The researchers estimate that about five such stars could have passed within 2000 AU of the Sun during the solar system's nearly 5-billion-year lifetime. After each event, it might take a billion years or more for the gravitational pull of distant stars and the Milky Way to smooth out evidence of the star's passage.
Maps made with the European Space Agency's Planck telescope, set to launch in April 2009, might reveal the signal, which could be used to determine the inner Oort Cloud's distance, shape and the distribution of its icy bodies.
"It's an interesting way to look for some sign of the Oort Cloud, which is very hard to do from the Earth," says Renu Malhotra of the University of Arizona in Tucson.
Since it's unclear how aspherical the inner halo is even when it is not deformed by passing stars, the signal might actually be stronger than the authors estimate, Malhotra adds. While the most distant icy bodies would have been very vulnerable to gravitational tugs from passing stars, pushing them into a spherical shell that became the outer Oort Cloud, those closer to the Sun might have retained some of their original disc-like distribution.
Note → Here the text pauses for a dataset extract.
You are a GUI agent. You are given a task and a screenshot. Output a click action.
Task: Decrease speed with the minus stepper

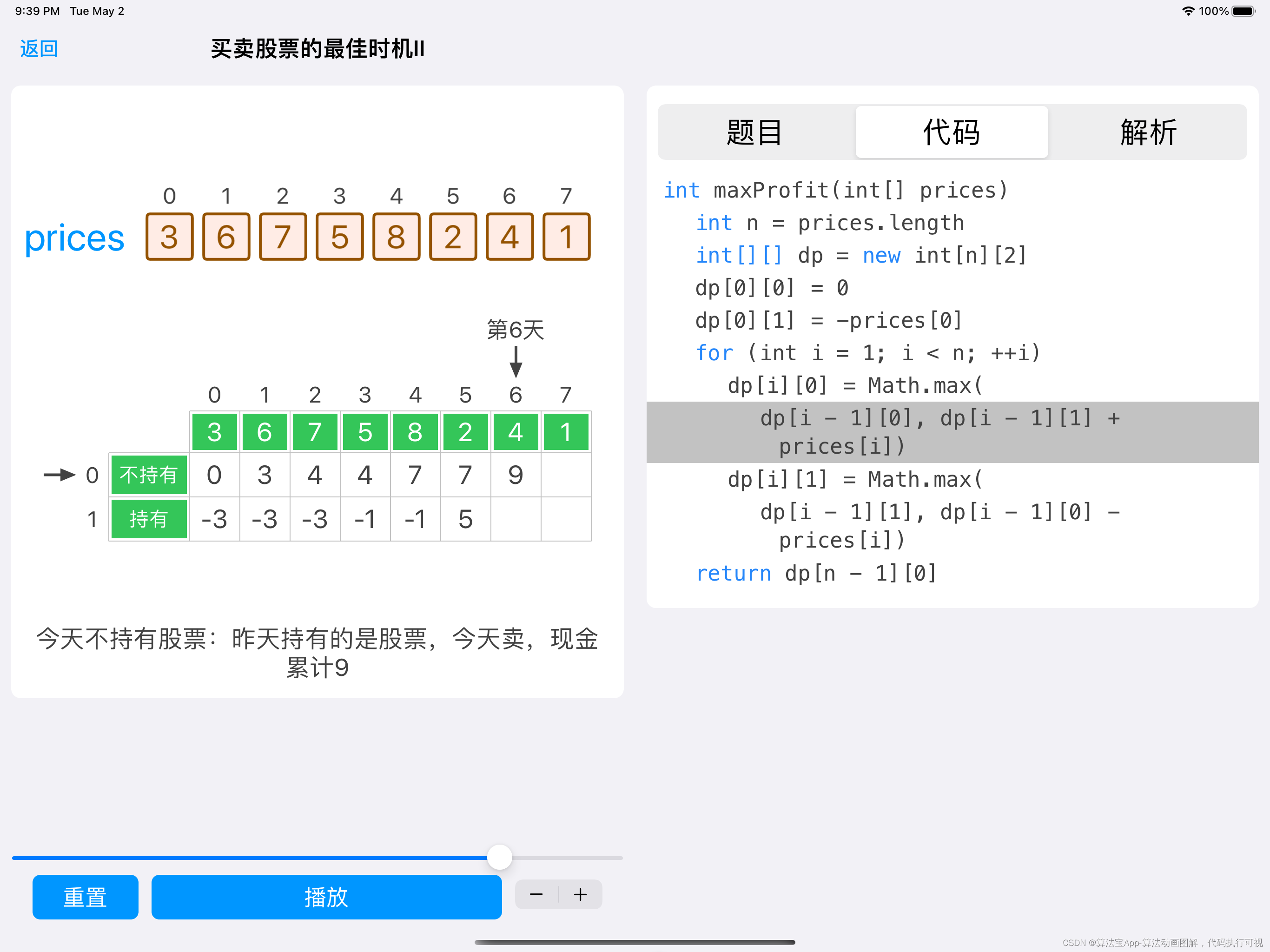coord(536,894)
In principle, Planck could detect the signal, says cosmologist Douglas Scott of the University of British Columbia in Vancouver, Canada.
But Scott says it's unclear how a signal from the Oort Cloud would compete with the intrinsic signals from the telescope, as well as radiation from the Milky Way and other solar system features, such as the Kuiper Belt, a ring of icy bodies beyond Neptune.
"What is really needed is a more careful simulation which includes at least the effect of the other likely signals," Scott told New Scientist.
Since the cloud is a relic of the early solar system, pinning down its structure could provide important clues about the formation of the giant planets, Loeb told New Scientist. For example, the size distribution of objects in the cloud could shed light on the structure of the dusty disc from which the planets formed.
Astronomers might also look for stars that dim when Oort Cloud objects pass between them and ground-based telescopes. The technique is tricky because the events are fleeting and detecting them requires a perfect alignment of the objects and telescopes.
Researchers are already on the lookout for such "occultations" of stars by Kuiper Belt Objects that are too small and dim to detect by other methods. Extending the search to inner Oort Cloud objects may be 10 to 20 years off, says Luke Dones of the Southwest Research Institute in Boulder, Colorado.
Still, finding the signature of the Oort Cloud in the CMB could prove even more challenging. "It's not something I think can be done in the near future," Dones told New Scientist. "I suspect these occultation events are going to find Oort Cloud objects sooner."